Instructions to follow:
The expected output is an exact copy of the lines from the one containing "The image size is (1044, 723)." through the final line of the entries below, with no images.

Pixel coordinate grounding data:
——————————

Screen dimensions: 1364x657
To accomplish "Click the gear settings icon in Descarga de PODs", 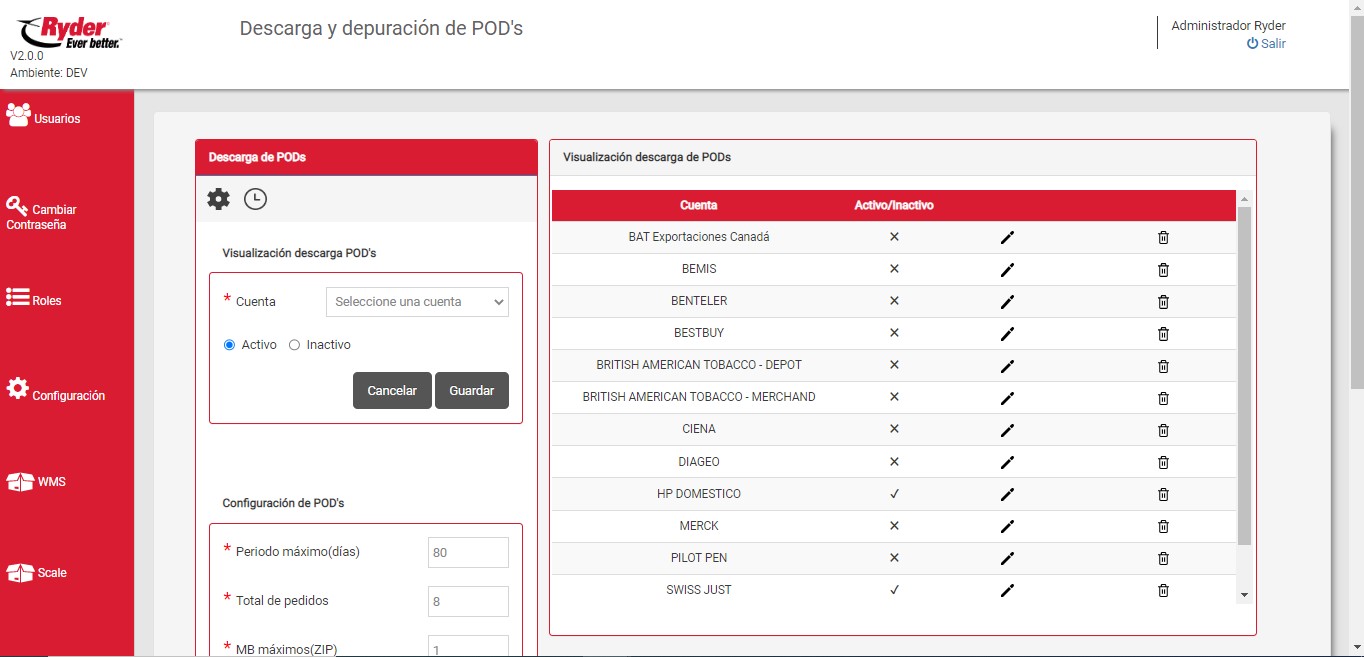I will coord(218,199).
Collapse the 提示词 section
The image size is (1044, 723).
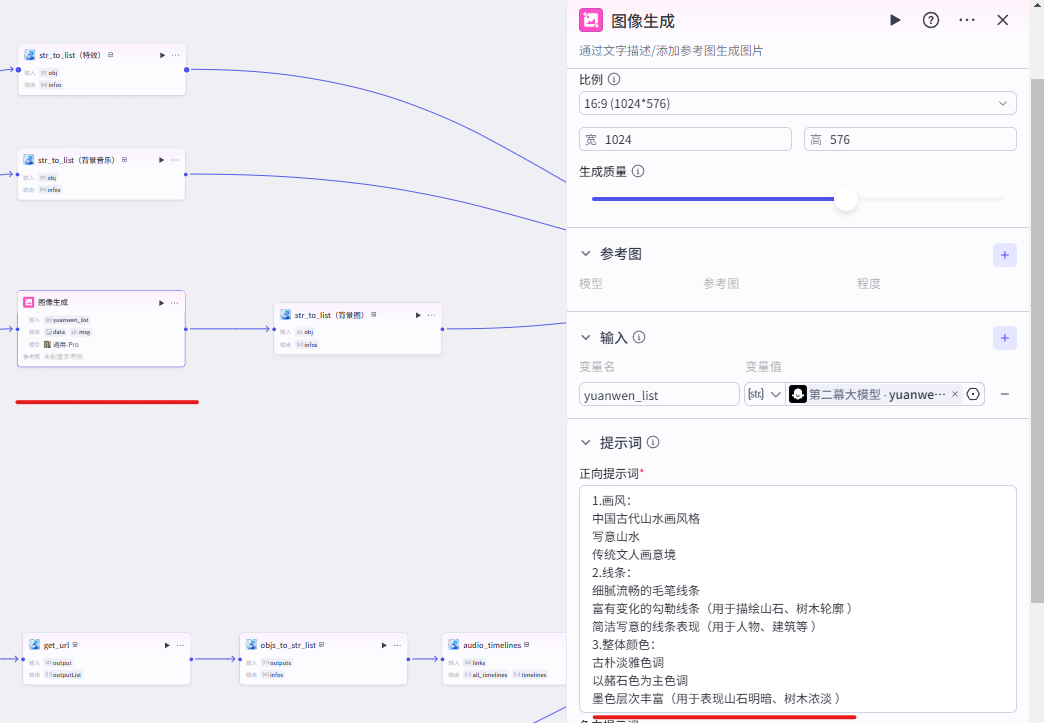click(x=585, y=442)
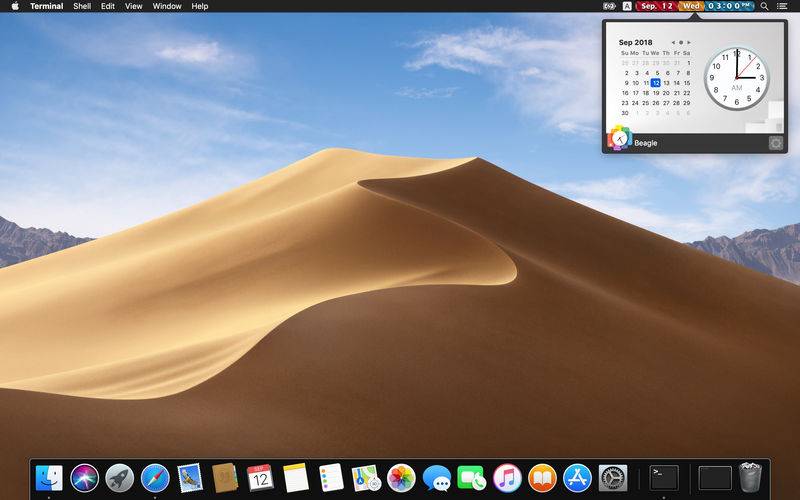Image resolution: width=800 pixels, height=500 pixels.
Task: Open Notification Center from menu bar
Action: click(783, 6)
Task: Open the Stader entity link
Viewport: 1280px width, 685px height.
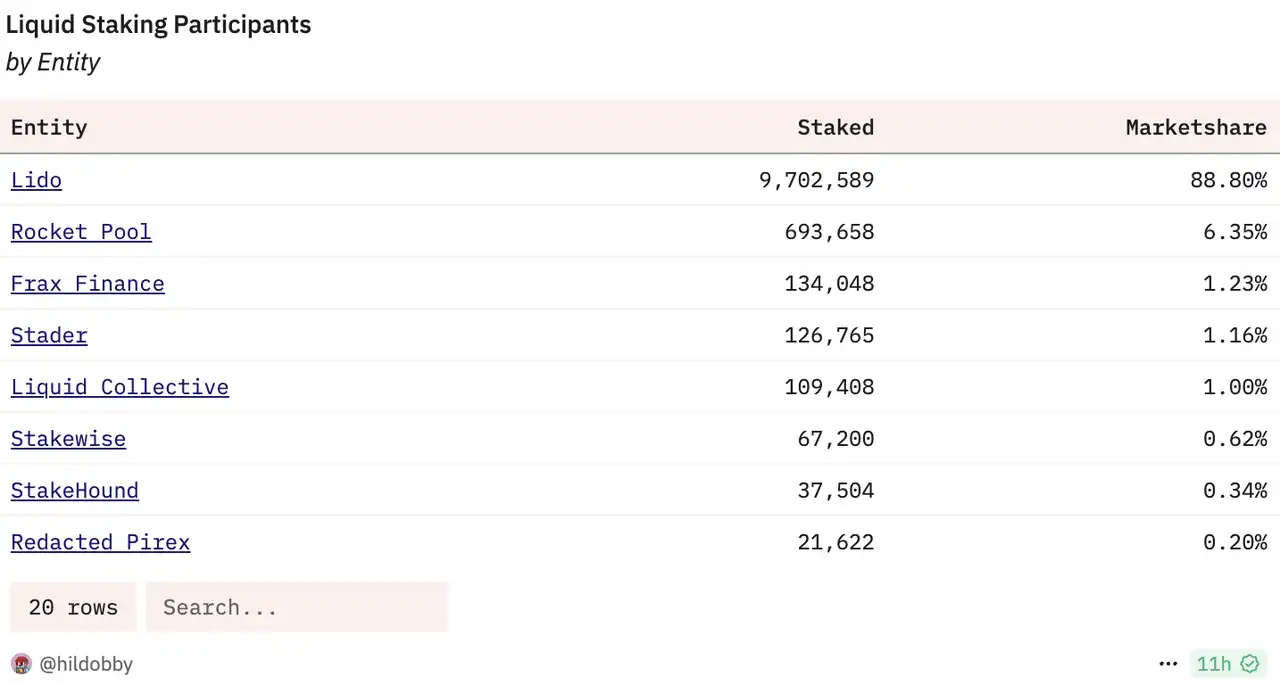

——————————

Result of the exercise:
The image size is (1044, 723).
click(x=585, y=442)
Image resolution: width=800 pixels, height=500 pixels.
Task: Open Notification Center from menu bar
Action: click(783, 6)
Task: Open the Stader entity link
Viewport: 1280px width, 685px height.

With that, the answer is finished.